Quay County Sun - Serving the High Plains

Ruling enforces New Mexico's sunshine laws


January 1, 2020

New Mexicans received an early holiday present as the New Mexico Supreme Court declined to review the strong Court of Appeals and District Court decisions in the Corizon Health case, enforcing the state’s Sunshine Laws.

The Supreme Court denied a petition for Writ of Certiorari filed by Corizon Health seeking review of September’s New Mexico Court of Appeals decision. The decision upholds First Judicial District Court Judge Raymond Ortiz’s verdict requiring Corizon to turn over requested public records and pay legal fees for violating the Inspection of Public Records Act.

The Court of Appeals decision strongly and comprehensively affirmed many important IPRA provisions.

The original lawsuit came about as Corizon refused to release to the Albuquerque Journal, the Santa Fe New Mexican and the New Mexico Foundation for Open Government settlement agreements it made with prisoners who had sued Corizon over alleged malpractice and sexual abuse by a physician.

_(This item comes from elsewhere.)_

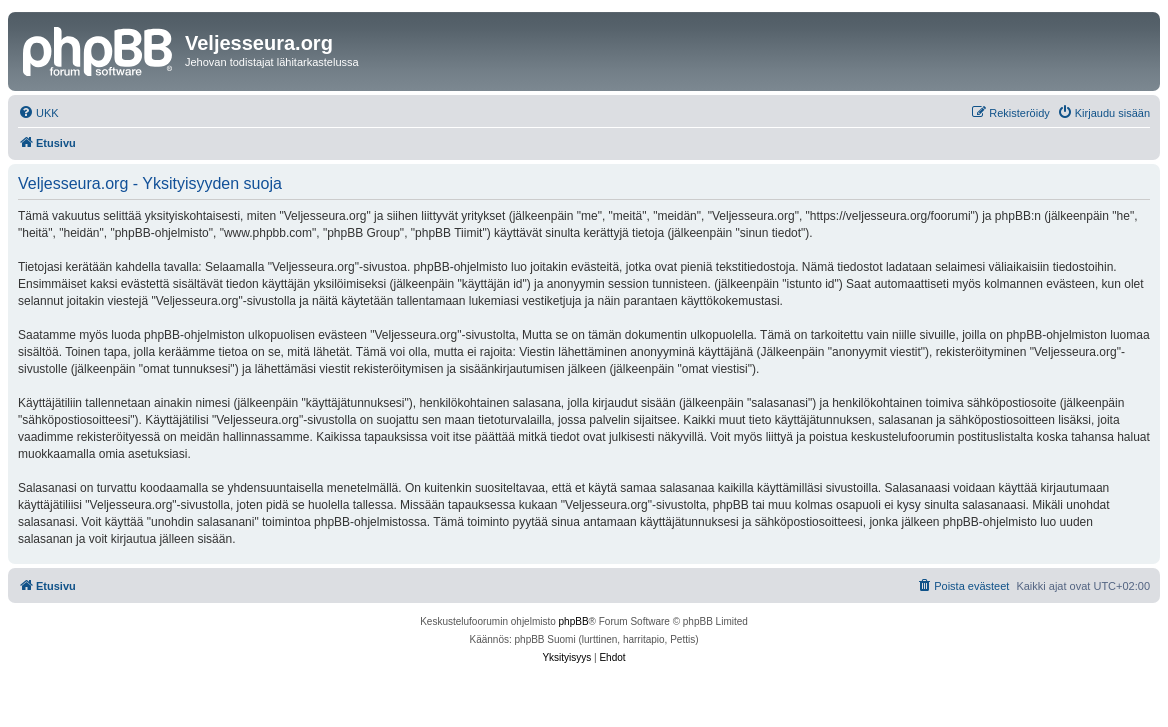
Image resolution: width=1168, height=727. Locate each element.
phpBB (574, 621)
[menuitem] (38, 113)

Corizon formerly provided health care to inmates in New Mexico’s prisons under a four-year, $37 million-per-year contract with the New Mexico Department of Corrections.

Then-New Mexican Editor Ray Rivera asked for FOG’s help in getting the settlement documents as the DOC denied the original request. It said the documents were not in its possession, but were held by Corizon.

The district court ruled that settlement documents are public records subject to disclosure and that Corizon had to comply with IPRA because it was performing a public function (providing prison medical services) under contract with a state agency. Corizon appealed and withheld the settlements pending the outcome of the appeal.

“Obviously the Supreme Court decided that the Court of Appeals decision in this case did not need further review and accurately stated the law of New Mexico,” said Daniel Yohalem, attorney for the plaintiffs. “We are pleased with the result and look forward to obtaining the settlement agreements from Corizon as soon as possible.”

“This ruling makes it very clear that third-party government contractors performing a public function on behalf of state, county or local agencies must open their records to public inspection — no exceptions,” said Melanie J. Majors, FOG executive director.